Global market outlook: lacklustre

July 6, 2016 Categories: Markets


You would have seen a lot of initial reactions to Brexit, for example, “Where to now that we have a Brexit vote?” What impact does news such as this have on our global market outlook?

You can read our full outlook here, but see a summary below.

Here’s a word that’s not very inspiring: Lacklustre. But that’s what keeps coming up when we look at global markets and economies. There’s not much prospect for solid returns on bonds in the short term. And equities aren’t much better, as global economies remain in a plod-along state, with tailwinds that we saw in February now faded. Like I said, lacklustre.

Still, as we note in our Global Market Outlook third quarter report, this “new mediocre” contains potential opportunities. For instance, we’re looking to sell market rallies and buy into dips. The caveat here is that we really want to see some conviction with either direction markets are heading. We saw a substantial dip in mid-February, when global equities had fallen nearly 20% from their 2015 peaks.1 That led us to go contrarian and buy. We’ll be on the lookout for more opportunities like that going forward.

Global divergence continues to be a dominant theme. The European Central Bank (ECB) is purchasing corporate bonds, and there is speculation that the Bank of Japan (BoJ) is moving toward money-financed government spending.
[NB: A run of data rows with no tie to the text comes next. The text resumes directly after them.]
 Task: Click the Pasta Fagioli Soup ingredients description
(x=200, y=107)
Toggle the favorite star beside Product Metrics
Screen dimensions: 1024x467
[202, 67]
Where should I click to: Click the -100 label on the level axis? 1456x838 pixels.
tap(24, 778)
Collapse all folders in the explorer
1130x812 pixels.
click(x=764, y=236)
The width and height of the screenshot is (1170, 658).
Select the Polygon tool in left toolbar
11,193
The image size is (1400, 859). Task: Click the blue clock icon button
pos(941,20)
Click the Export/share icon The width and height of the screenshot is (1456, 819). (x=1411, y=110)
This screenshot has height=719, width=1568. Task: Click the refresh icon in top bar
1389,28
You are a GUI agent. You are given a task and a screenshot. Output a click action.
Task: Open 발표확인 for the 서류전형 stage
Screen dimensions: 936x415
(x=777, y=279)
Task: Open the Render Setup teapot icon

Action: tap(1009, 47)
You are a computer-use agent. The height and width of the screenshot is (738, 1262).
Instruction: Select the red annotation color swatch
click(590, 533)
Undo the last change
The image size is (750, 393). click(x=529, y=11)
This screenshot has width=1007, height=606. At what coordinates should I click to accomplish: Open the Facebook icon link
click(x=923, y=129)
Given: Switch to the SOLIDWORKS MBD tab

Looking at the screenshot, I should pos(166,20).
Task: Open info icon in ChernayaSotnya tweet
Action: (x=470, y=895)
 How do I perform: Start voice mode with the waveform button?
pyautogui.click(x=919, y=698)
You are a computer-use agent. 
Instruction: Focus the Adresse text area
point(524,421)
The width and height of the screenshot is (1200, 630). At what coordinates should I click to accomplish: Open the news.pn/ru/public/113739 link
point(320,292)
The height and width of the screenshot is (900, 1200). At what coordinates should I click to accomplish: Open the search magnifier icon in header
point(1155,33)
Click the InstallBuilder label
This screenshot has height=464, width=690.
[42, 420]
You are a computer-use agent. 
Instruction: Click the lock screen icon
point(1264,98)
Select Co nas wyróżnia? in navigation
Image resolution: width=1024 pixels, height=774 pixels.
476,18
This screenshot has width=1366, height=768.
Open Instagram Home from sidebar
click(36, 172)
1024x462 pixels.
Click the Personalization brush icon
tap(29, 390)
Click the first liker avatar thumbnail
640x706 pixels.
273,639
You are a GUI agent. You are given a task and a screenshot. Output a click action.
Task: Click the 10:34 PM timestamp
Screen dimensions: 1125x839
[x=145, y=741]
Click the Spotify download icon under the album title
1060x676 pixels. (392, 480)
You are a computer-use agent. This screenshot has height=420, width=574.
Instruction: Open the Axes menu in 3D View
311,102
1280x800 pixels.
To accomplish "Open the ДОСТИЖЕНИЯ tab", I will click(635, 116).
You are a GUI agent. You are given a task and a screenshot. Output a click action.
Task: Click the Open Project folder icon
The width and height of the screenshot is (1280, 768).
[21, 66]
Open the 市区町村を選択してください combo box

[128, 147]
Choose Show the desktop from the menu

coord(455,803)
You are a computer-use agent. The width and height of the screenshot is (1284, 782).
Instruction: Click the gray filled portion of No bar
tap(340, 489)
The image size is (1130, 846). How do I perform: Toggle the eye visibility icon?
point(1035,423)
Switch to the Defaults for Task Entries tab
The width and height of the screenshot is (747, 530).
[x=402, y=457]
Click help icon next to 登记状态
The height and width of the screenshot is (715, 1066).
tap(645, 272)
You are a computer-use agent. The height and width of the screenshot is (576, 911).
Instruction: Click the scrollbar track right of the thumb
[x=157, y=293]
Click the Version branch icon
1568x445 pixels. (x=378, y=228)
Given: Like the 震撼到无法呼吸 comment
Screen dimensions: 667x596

The U.S. Federal Reserve (the Fed) may be moving a bit more slowly than our team had anticipated at the beginning of 2016. However, in their view, the steady tightening of the labour market will put enough upward pressure on inflation to trigger at least one Fed rate hike in the second half of the year.

The third quarter report also discusses three key economic indicators that reinforce our view that growth will continue, but without much steam. These include U.S. non-farm payrolls, where we’re seeing a marked slowdown in jobs growth – but still enough growth (150,000 new jobs per month) to keep pressure on wages. We’re also watching S&P 500 earnings, where we’ve seen a profit slump but now think the worst is behind us. Still, think lacklustre. We once believed we’d see 3%-5% earnings per share (EPS) growth this year, but now expect something closer to zero growth.

Our third key indicator is emerging markets exports. We’ve seen recovery from their lows here (except for Russia) but not much strength. Bellwether South Korea, for instance, saw exports in the three months ending in May that were 8.5% below last year.2

The report also discusses where we see the building blocks of value / cycle / sentiment playing out against global equities (hint: U.S. stocks are pricey). We take a look at what to expect from bonds in the months ahead (not much). Lastly, we discuss where we see the still-strong dollar moving (sideways!).

It’s a challenging investing environment, to be sure. We’ll be looking for subtle shifts and sifting through the economic noise to really figure out what is going on.

For more details, visit our Global Market Outlook page.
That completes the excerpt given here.